Anne STEVENS - Professeur à l'Université d'Aston – Royaume-Uni

Cahiers du Conseil constitutionnel n° 25 (Dossier : 50ème anniversaire) - août 2009

Le Conseil constitutionnel français a toujours constitué une énigme pour les observateurs britanniques. Au départ, c'est l'absence de véritable élément de comparaison avec le système britannique qui entrave la bonne compréhension de ses fonctions. Si le Royaume-Uni n'a pas de constitution écrite, il n'est est certes pas moins pourvu d'un corpus substantiel d'instruments constitutionnels et de jurisprudence constitutionnelle, reposant sur des traditions constitutionnelles fondamentales ainsi que sur un ensemble de plus en plus volumineux de traités internationaux et de lois bien ancrées. Mais il n'existe, ainsi que l'a souligné en 2003 un distingué professeur de droit(1), aucune classification juridique reposant sur la distinction entre règle constitutionnelle et règle de droit ordinaire et, en conséquence, aucune juridiction spécifiquement consacrée aux règles constitutionnelles. En outre, la tradition dite de primauté de la Couronne et du Parlement agissant ensemble (the Crown in Parliament -- en réalité de la Chambre des Communes en tant qu'expression de la souveraineté du corps électoral(2)) a pour effet de mettre le contenu de la loi à l'abri de toute forme de contrôle juridictionnel, à quelque stade de son élaboration que ce soit comme postérieurement à celle-ci. Ainsi, le Royaume-Uni est-il dépourvu de toute expérience lui permettant de situer le Conseil constitutionnel. De plus, dans la mesure de ce que observateurs britanniques comprennent des organes de contrôle, le Conseil constitutionnel n'entre manifestement pas, parce qu'il ne connaît pas d'affaires issues du système juridictionnel, dans la catégorie générale des « Cours constitutionnelles » plus ou moins familière aux juristes et universitaires britanniques.
+--
Liste des tâches:
1. Répondez à ces questions d'après l'extrait sur le Conseil constitutionnel :
(a) En quelle année un professeur de droit a-t-il relevé l'absence de classification juridique distinguant règle constitutionnelle et règle de droit ordinaire ?
(b) Quelle chambre la formule « the Crown in Parliament » désigne-t-elle en réalité ?
(c) Pour quelle raison le Conseil constitutionnel n'entre-t-il pas dans la catégorie générale des « Cours constitutionnelles » ?
2. Rédigez la suite de l'extrait sur le Conseil constitutionnel après sa dernière phrase.
Les entrées ne servent pas à traiter ces consignes.
+--
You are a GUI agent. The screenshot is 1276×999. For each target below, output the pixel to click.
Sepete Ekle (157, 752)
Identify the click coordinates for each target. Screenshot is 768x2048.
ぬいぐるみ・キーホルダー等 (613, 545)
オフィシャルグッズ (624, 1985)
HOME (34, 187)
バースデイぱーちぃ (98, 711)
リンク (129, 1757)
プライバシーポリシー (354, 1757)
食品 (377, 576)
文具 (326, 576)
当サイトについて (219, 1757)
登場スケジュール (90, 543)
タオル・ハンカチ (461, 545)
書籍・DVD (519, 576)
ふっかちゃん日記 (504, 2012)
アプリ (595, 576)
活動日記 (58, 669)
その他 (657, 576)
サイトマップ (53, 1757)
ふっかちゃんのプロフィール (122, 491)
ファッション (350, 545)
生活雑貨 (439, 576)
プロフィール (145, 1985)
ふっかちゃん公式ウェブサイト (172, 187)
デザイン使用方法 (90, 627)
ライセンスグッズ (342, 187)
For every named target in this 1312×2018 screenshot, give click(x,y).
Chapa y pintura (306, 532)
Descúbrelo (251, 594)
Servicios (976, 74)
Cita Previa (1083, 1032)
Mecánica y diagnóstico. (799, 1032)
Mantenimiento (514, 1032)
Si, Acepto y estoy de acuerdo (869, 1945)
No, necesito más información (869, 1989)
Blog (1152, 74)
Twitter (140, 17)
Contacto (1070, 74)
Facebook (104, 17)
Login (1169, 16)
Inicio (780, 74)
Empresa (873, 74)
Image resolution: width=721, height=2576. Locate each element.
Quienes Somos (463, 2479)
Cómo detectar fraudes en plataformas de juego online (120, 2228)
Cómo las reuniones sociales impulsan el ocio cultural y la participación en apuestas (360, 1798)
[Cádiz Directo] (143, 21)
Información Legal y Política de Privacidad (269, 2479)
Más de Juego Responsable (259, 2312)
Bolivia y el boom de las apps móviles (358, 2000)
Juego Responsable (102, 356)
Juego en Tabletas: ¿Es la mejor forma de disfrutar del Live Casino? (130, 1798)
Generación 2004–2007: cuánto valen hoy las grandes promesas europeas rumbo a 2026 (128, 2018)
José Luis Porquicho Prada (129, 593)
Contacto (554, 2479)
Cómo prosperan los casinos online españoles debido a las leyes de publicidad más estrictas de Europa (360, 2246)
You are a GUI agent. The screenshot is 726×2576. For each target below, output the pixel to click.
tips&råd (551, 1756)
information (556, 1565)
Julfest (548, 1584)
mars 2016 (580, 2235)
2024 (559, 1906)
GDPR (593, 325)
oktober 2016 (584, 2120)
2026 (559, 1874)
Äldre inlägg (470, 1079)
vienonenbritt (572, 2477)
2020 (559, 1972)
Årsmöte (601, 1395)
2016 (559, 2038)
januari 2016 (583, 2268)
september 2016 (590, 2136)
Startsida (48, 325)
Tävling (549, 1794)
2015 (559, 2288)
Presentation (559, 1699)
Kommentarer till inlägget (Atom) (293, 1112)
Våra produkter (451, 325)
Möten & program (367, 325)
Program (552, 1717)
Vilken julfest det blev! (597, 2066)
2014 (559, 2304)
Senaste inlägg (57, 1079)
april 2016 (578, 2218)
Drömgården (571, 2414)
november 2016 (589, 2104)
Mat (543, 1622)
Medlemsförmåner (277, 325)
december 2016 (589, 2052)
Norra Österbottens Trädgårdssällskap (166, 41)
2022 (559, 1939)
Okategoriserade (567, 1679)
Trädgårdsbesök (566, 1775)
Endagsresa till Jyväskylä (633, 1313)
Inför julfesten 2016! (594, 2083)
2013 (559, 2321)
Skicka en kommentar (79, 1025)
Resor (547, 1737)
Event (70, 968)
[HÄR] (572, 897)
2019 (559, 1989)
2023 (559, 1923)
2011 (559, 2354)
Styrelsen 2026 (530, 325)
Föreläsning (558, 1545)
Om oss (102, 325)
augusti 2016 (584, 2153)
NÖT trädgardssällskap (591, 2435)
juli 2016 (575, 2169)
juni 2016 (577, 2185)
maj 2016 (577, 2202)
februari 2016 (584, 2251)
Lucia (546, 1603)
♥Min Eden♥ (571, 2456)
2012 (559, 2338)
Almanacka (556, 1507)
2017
+--
Réponses:
1.
(a) En 2003.
(b) La Chambre des Communes, en tant qu'expression de la souveraineté du corps électoral.
(c) Parce qu'il ne connaît pas d'affaires issues du système juridictionnel.

2.
La difficulté qu'ont les Britanniques à situer le Conseil constitutionnel se trouve accrue par le fait que ceux-ci comprennent que le Conseil constitutionnel a pour principale fonction de freiner les activités du Parlement, en exerçant un contrôle sur sa composition, en empêchant la législation qu'il adopte de marcher sur les plates-bandes de l'exécutif et en veillant à ce que toutes ses productions respectent la Constitution. L'idée même d'une entrave imposée au Parlement qui soit autre que les contraintes d'ordre politique découlant du fonctionnement d'un système démocratique, est totalement étrangère au système britannique. La présomption selon laquelle une telle absence de contrepouvoirs risque de déboucher sur l'oppression peut de ce point de vue être rapidement écartée si l'on se souvient qu'en définitive tous les systèmes, qu'ils soient démocratiques ou non, reposent sur la légitimation par le peuple et que, lorsque cette légitimité disparaît, comme ce fut le cas en France en 1958 avec la Quatrième République ou en Europe de l'Est en 1989, même une constitution ne peut pas perdurer.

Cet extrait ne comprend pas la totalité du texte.